A questi cambiamenti il Governo crede davvero: per questo ha incrementato in modo cospicuo le risorse che gli atenei potranno impiegare già a partire dal 2009 per nuove assunzioni, soprattutto quelle di giovani ricercatori. Ora dobbiamo fare uno sforzo collettivo per dimostrare che la volontà di riforma del sistema universitario è convinta e radicata: è in questo modo che potremo impostare su basi nuove le discussioni sui finanziamenti statali a partire dal 2010.
Ci sono nel decreto numerose altre novità di rilievo: ne segnalo solo due. Diamo maggiori certezze ai ricercatori degli Enti pubblici, perché pure in mezzo al rigore economico impostoci dall’obiettivo del pareggio di bilancio riteniamo di non dover sacrificare una delle leve fondamentali per lo sviluppo del Paese.
Rendiamo più trasparente e rigoroso l’iter per le chiamate dirette dall’estero, eliminando ogni tetto numerico, ed estendendole anche agli enti di ricerca. L’obiettivo non è tanto quello di far “rientrare” gli studiosi italiani, ma, più ambiziosamente, quello di far sì che tutti gli studiosi possano considerare l’Italia una sede accogliente per condurre le loro ricerche: dobbiamo ritornare ad essere a pieno titolo una delle capitali del sapere nel mondo, aperta ai migliori talenti.
Ma nell’onda della protesta ci sono giovani, che pure del sistema che vogliamo abbattere sono vittime, cui è stato raccontato che il cambiamento è l’opposto di quello che in realtà è.
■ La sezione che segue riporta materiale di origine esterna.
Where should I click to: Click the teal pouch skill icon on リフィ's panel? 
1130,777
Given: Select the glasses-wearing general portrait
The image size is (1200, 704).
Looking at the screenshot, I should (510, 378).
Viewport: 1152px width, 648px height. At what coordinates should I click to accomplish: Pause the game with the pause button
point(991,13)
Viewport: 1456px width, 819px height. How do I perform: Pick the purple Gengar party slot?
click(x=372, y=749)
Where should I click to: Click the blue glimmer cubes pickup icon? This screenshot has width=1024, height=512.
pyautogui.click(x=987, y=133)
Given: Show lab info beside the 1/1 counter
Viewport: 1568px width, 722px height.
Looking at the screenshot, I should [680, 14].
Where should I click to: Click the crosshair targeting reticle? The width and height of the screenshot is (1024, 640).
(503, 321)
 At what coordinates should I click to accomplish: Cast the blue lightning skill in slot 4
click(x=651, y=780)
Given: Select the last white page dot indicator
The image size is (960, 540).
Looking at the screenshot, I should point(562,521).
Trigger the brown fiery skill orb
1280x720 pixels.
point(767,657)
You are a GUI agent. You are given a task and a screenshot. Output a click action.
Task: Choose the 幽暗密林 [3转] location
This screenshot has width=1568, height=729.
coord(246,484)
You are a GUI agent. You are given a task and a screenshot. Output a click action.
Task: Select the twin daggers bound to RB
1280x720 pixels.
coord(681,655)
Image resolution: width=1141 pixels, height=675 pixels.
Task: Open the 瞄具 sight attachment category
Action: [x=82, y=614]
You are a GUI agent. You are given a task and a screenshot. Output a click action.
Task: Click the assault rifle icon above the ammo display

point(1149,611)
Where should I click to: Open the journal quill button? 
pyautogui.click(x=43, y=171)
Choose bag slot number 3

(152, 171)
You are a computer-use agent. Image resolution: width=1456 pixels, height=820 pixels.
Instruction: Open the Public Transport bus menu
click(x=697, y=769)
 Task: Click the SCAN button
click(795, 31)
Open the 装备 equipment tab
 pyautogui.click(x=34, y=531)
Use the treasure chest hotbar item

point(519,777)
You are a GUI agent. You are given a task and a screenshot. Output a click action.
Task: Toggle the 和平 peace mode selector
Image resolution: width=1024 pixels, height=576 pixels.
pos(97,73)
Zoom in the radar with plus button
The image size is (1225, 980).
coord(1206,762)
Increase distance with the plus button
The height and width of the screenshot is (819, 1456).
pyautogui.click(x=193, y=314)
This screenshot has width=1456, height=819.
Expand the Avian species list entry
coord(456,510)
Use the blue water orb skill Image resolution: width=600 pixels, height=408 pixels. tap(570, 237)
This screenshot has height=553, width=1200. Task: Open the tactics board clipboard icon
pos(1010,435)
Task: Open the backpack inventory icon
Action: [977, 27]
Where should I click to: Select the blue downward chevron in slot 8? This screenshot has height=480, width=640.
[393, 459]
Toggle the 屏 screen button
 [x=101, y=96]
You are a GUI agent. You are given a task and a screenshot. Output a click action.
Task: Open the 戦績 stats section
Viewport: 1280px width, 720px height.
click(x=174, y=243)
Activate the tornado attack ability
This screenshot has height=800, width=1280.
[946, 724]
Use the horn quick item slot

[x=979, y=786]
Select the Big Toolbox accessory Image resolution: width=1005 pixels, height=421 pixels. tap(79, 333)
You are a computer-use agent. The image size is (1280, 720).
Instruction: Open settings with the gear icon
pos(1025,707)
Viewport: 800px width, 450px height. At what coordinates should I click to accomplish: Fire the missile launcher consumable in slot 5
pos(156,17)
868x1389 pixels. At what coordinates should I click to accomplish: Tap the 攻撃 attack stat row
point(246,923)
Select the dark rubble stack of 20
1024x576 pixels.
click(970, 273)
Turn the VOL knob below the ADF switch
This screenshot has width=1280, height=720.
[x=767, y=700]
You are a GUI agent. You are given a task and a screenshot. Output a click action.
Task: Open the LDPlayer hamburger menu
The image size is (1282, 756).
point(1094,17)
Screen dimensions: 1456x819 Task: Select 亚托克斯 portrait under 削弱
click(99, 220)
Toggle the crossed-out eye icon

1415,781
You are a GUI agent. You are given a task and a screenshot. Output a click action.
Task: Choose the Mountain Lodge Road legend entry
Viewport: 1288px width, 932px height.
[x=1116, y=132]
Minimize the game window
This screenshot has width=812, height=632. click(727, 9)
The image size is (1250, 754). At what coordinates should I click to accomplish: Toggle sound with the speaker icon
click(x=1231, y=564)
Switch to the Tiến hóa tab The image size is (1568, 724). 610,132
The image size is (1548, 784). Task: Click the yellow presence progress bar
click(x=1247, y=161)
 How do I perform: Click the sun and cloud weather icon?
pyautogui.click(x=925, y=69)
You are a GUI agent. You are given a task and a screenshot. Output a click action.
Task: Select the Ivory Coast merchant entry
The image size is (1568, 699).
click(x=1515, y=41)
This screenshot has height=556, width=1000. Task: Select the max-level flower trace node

Io ho sotto gli occhi le loro proteste, ma più ancora il loro futuro. Accolgo anche i loro insulti, perché sono convinta di seguire le leggi del giusto.
Ma a loro dico di non cadere nel grande inganno, di non confondere il diritto allo studio col diritto a conseguire un pezzo di carta, che è invece lo svilimento dello studio.
Noi vogliamo dire basta ai pezzi di carta, basta a strumenti utili, forse, solo per partecipare a qualche concorso pubblico. Noi vogliamo che la laurea torni ad essere la dimostrazione di una fatica compiuta, la prova di una cultura e di una capacità conseguita. Noi diciamo sì al precetto costituzionale che ci chiede di garantire ai meritevoli, anche se privi di mezzi, il raggiungimento dei più alti gradi dell’istruzione. Non solo 65 milioni di euro ci consentiranno di finanziare ulteriori progetti per residenze universitarie, ma 135 milioni di euro in più per il fondo di finanziamento delle borse di studio consentiranno (se le Regioni faranno, e ne sono certa, il loro dovere) di dare quanto la Repubblica deve loro a tutti gli aventi diritto, a tutti gli studenti “meritevoli e privi di mezzi”.
Onorevoli senatori, si tratta in questo senso dell’incremento di risorse più forte di sempre. L’ultimo incremento significativo su quel fondo avvenne 3 anni orsono ad opera del ministro Moratti, ed era stato di 30 milioni. Oggi molti, troppi di coloro che hanno diritto alla borsa di studio non la ricevono. Ancor più vergognoso è che questa situazione sia “a macchia di leopardo”. Mentre in Lombardia, Piemonte e in altre (poche) Regioni tutti gli studenti idonei ricevono la borsa di studio, in media, più del 20% degli idonei non riceve la borsa di studio per mancanza di fondi; ed in alcune Regioni del Meridione, proprio dove ce ne sarebbe bisogno, questa percentuale di ingiustizia supera il 50%.
Questo articolo del decreto mi sembra la migliore risposta a chi, in buona o in mala fede, ha dichiarato che la legge 133 tagliava i fondi per il diritto allo studio. Così non era. E il decreto di cui vi chiedo l’approvazione fissa un indirizzo esattamente opposto a quanto propagandato.
Onorevoli Senatori! Il Paese ci chiede, in tutti i campi del nostro agire politico, rigore, serietà, utilizzo oculato delle risorse, segnali forti di un cambiamento da rendere irreversibile. Mi auguro che noi tutti vorremo essere all’altezza di queste aspettative.